Digital do-gooders
Informatics new hires plan to take beneficial gaming to the next level
Since moving to Irvine from Wisconsin, early this year, Constance Steinkuehler and Kurt Squire have found themselves spoiled for recreational choices. Do they and their two teenage sons take advantage of the Southern California climate and engage in outdoor activities, or do they stay home to battle “deathclaws,” feral ghouls and mole rats?
“We’ve been playing “Fallout 4” and spending a lot of time at the beach,” says Steinkuehler, a professor of informatics in UCI’s Donald Bren School of Information & Computer Sciences. “It’s a great juxtaposition to be high-tech on one end and on the other end have this incredible environment where you can go out and play.”
Steinkuehler and Squire, who most recently taught at the University of Wisconsin-Madison, know their stuff when it comes to video games. They’ve been internationally recognized researchers in the fields of technology and education for a decade and a half. Driven by the compelling, all-encompassing characteristics of modern computer games, they’ve come to UCI at a time when this relatively new form of entertainment has blossomed in terms of commercial appeal, cultural significance and academic interest.
“It does feel a lot like moving to the very heartbeat of where games are done,” says Steinkuehler, who has conducted in-depth studies on how games affect students’ reading, cognitive and quantitative abilities. “UCI has a long-standing computer game science program that’s been successful, so coming here has been a way of vitalizing our own research.”
In contrast to media reports about isolated youths playing violent video games, Steinkuehler believes we’re in a “golden age” in which some of the most commercially successful releases have educational, social and cognitive benefits. She says the move to UCI is enabling her to shift focus from a narrow niche of educational technologies to a more expansive realm where many popular titles are also what she calls “games for impact.”

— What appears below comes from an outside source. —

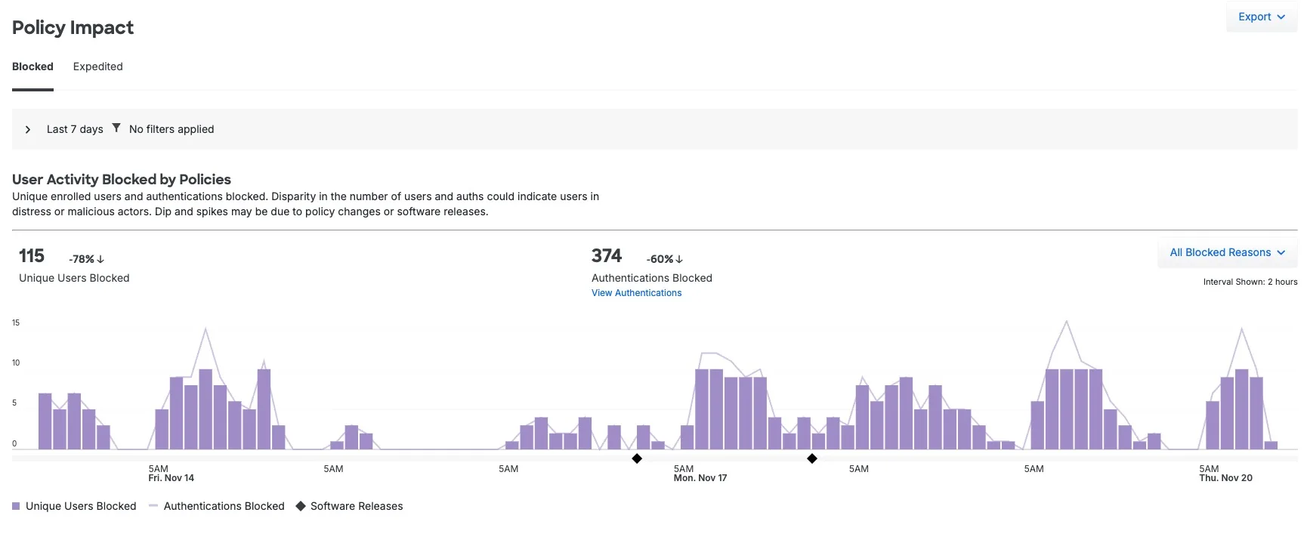Toggle Authentications Blocked legend series
1307x534 pixels.
click(224, 506)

“These are games that are about more than just the high score,” Steinkuehler says. “In addition to providing entertainment, they get kids moving or help them learn history, geography or almost any subject you can imagine.”
Also a professor of informatics at UCI, Squire got his start in the field as a computer game journalist in the late 1990s. He’s on a quest to make the “next generation of cutting-edge, breakthrough games that promote learning” and has trained hundreds of students in game design and software development. Many of his protégés have started their own companies.
A major goal for Squire now that he’s at UCI will be to explore new frontiers in virtual reality and mobile gaming.
“I think we’re very close to having interactions with virtual characters that are much more meaningful and much more about exploring relationships and ideas,” he says. “You’re also going to see a lot of games where you have some sense of where you are geographically. I think “Pokemon Go” was exciting in that it introduced an entire generation to that idea.”
The couple believe UCI is uniquely positioned as a hub of computer gaming activity. It encompasses several labs and centers focused on games research and education, including the Connected Learning Lab, the Institute for Virtual Environments & Computer Games and the Transformative Play Lab.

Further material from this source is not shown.